Road Trips and Brain Science

Last week my son and I did a road trip through the Olympic peninsula of Washington state. It was delightful. He created a road trip music playlist with old and new driving songs. It included songs I know like Sympathy for the Devil and songs by Metric. He also had a number of songs I did’t know.

At one point in the drive, he played a podcast of This American Life about Infowars and Alex Jones. I noticed that I got lost in the world of that story. I was drawn into the suspense. I shared the digust and the surprises as I learned of Alex Jones and his anti-christ bullying antics in high school. Every once in a while I would pull away mentally and notice I was no longer in touch with the scene around us. The cliffs, the mist, the lagoons, and the occasional raptor were lost from my awareness.

Listening to the music playlist was a different experience. It was a like a dose of a day dream drug. It tapped into the same feeling I have when purposefully let my thoughts drift. Somehow music enhanced the experience of watching the road go by. The Pacific coast and the trees all seem more interesting and alive.

All this led me to look into the Default Mode Network (DMN) and how it is influenced by music. The DMN is probably the most important “circuit” in the brain that you’ve never heard of. It are activated when you are engaged in self-reflection and empathy. It is also activated when you are day dreaming.

It turns out that, as I suspected, the DMN is deeply engaged when listening to music. Here is an interest snippet of what I learned from a survey article on the topic:

…it was not the genre of music or whether the music had lyrics, but, more important, whether the person liked it, that changed the patterns of brain functional connectivity. Analysis revealed that when a person listens to music he or she prefers, the brain increases connectivity within the Default Mode Network. This supports what people often report: They find themselves considering unsolicited personal thoughts while listening to music that they like. They are essentially ‘looking in’—ruminating on personally relevant memories and emotions—rather than ‘looking out’—paying attention to external events.“Because it is involved in rumination, where new ideas can be formed, it has been suggested that the DMN might influence aspects related to creativity, abstract thought processing, and cognitive flexibility.

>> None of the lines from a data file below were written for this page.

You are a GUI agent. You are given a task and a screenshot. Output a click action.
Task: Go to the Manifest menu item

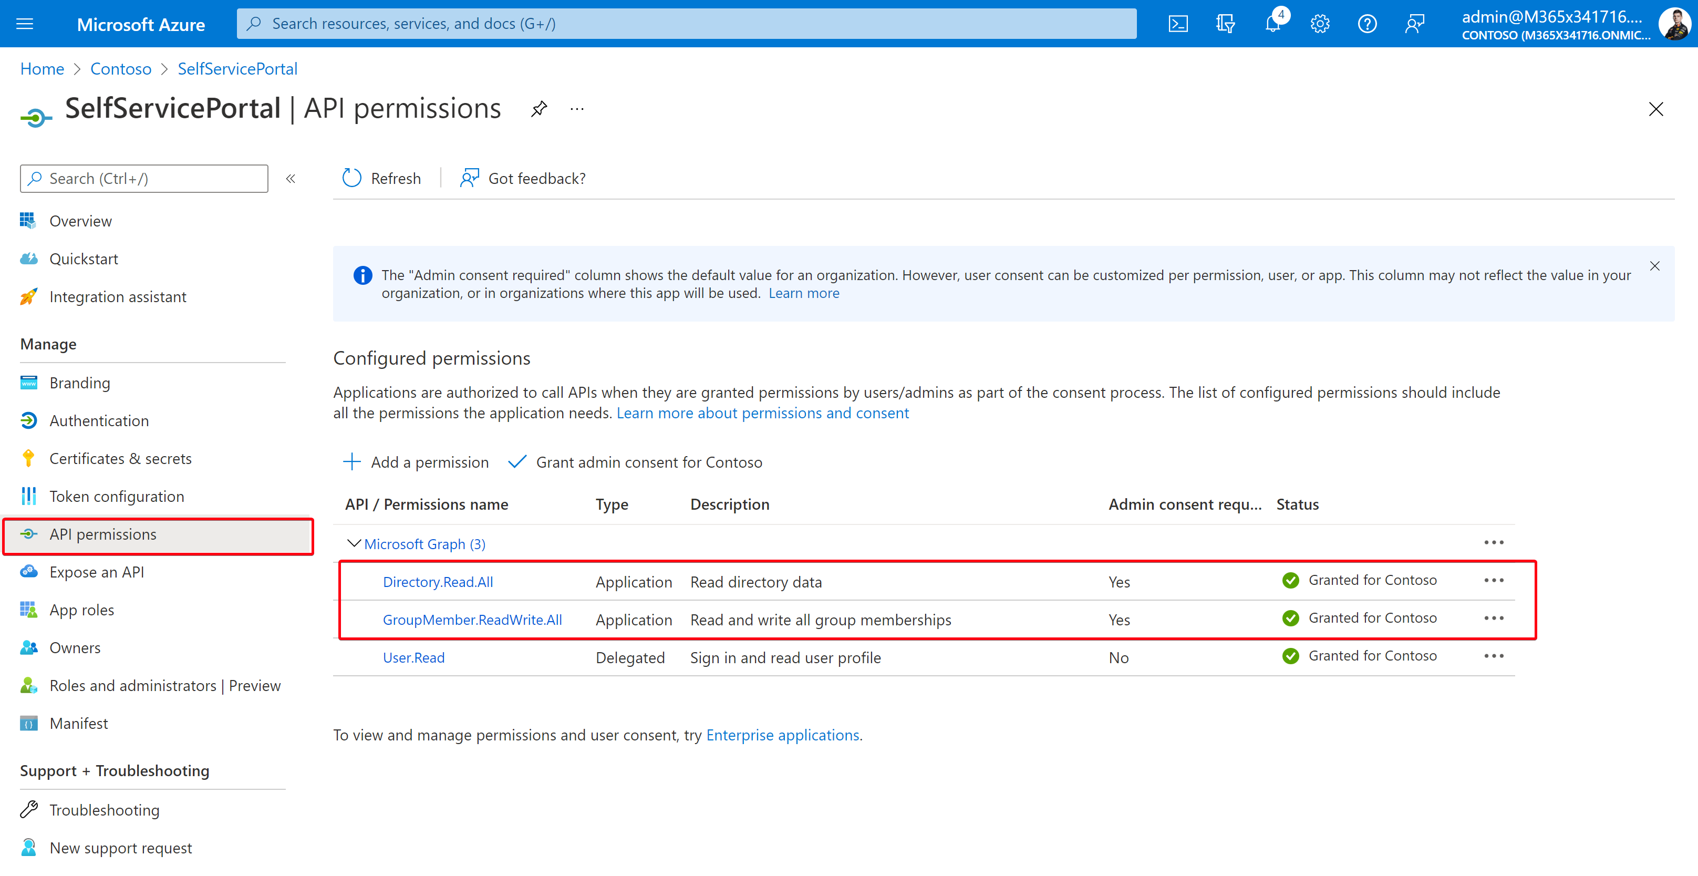click(78, 723)
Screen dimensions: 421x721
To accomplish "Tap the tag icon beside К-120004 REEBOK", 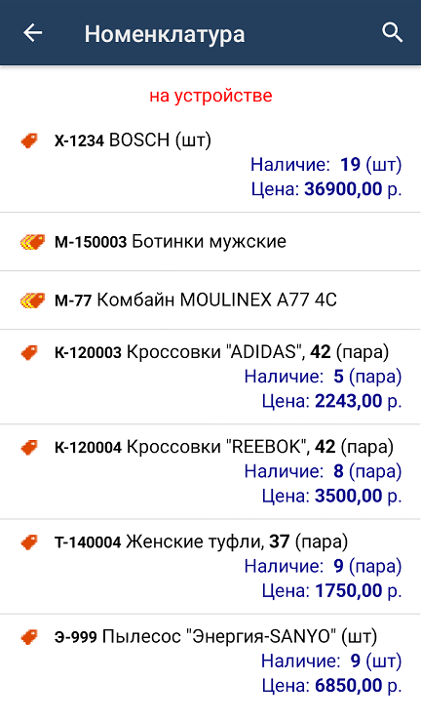I will (30, 448).
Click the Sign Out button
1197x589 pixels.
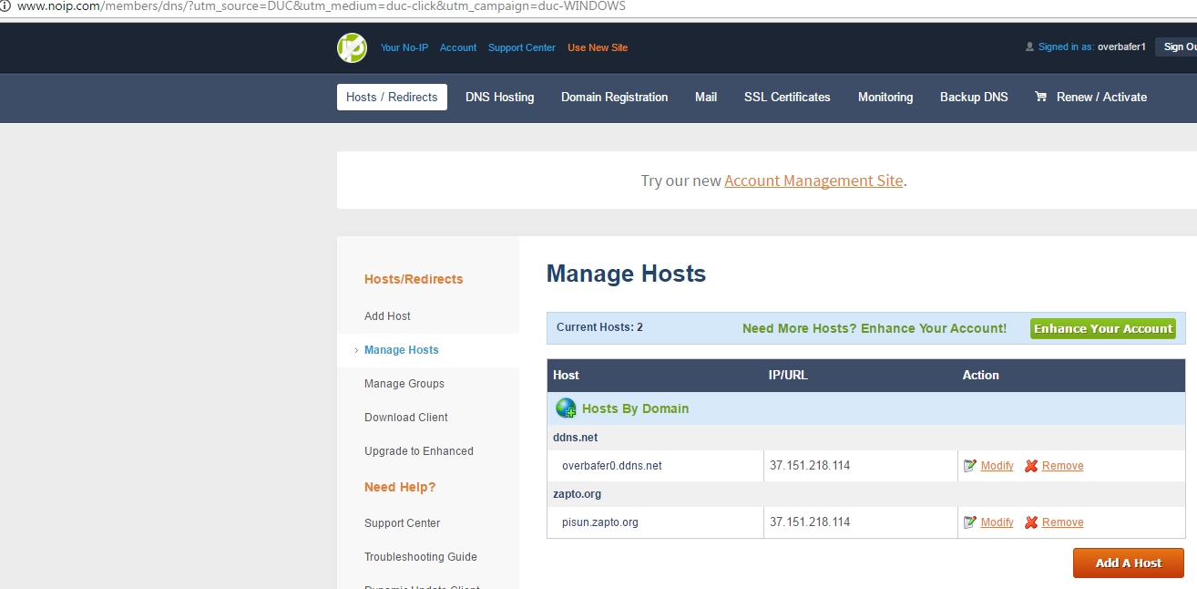pyautogui.click(x=1177, y=47)
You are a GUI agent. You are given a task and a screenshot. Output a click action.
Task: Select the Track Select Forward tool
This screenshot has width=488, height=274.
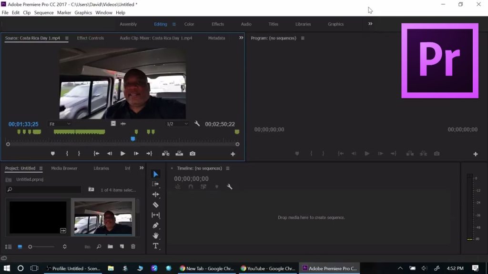click(156, 185)
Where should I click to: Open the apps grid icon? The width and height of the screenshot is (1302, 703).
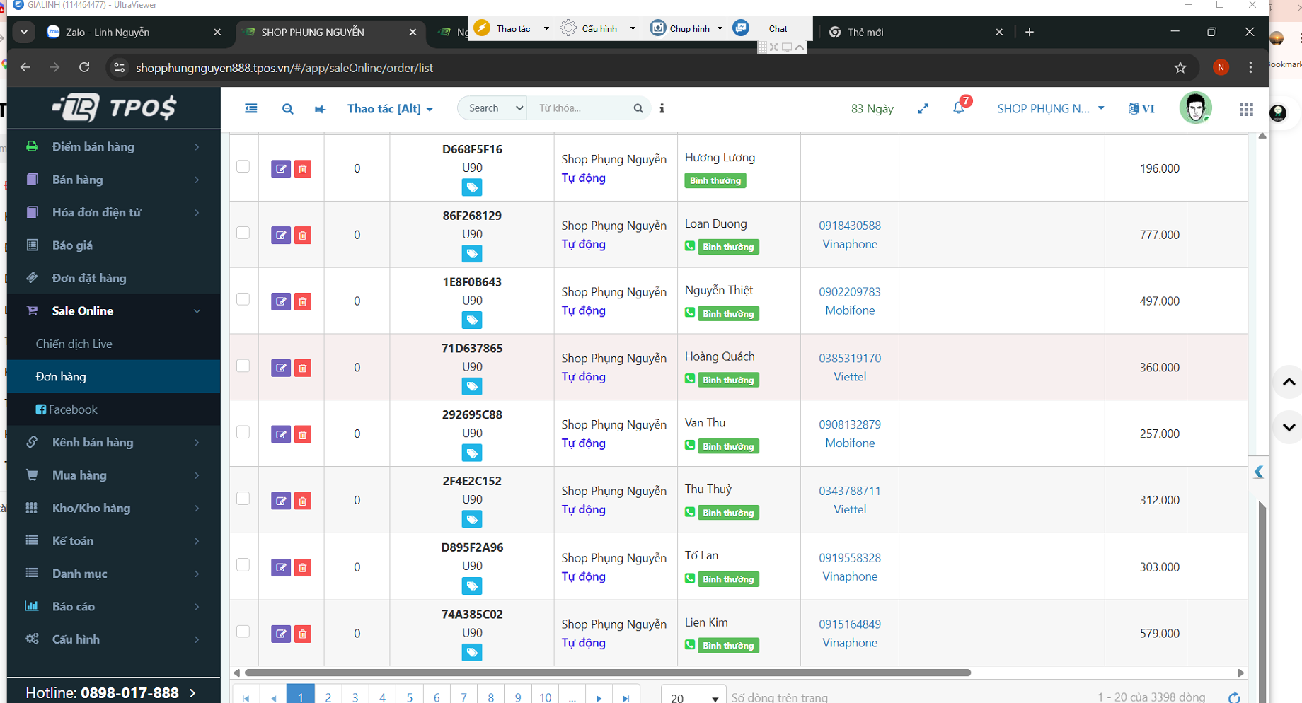coord(1246,109)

How and Why Does Music Move Us?: Answers from Psychology and Neuroscience

OK, so that seems to point to the DMN and daydreaming as connected and triggered by favorite music. What about narrative story-telling?

Well, that also seems to trigger the DMN, according to some studies. Here is a quote from that article:

The default mode network was originally thought to be a sort of autopilot for the brain when it was at rest and shown only to be active when someone is not engaged in externally directed thinking. Continued studies, including this one, suggest that the default mode network actually is working behind the scenes while the mind is ostensibly at rest to continually find meaning in narrative, serving an autobiographical memory retrieval function that influences our cognition related to the past, the future, ourselves and our relationship to others.

So where does that leave us? In the murkiness of science in the process of discovery.

The DMN is plainly a complex thing and we are beginning to decipher what it means for how we think, and how it influences the experience of being a human.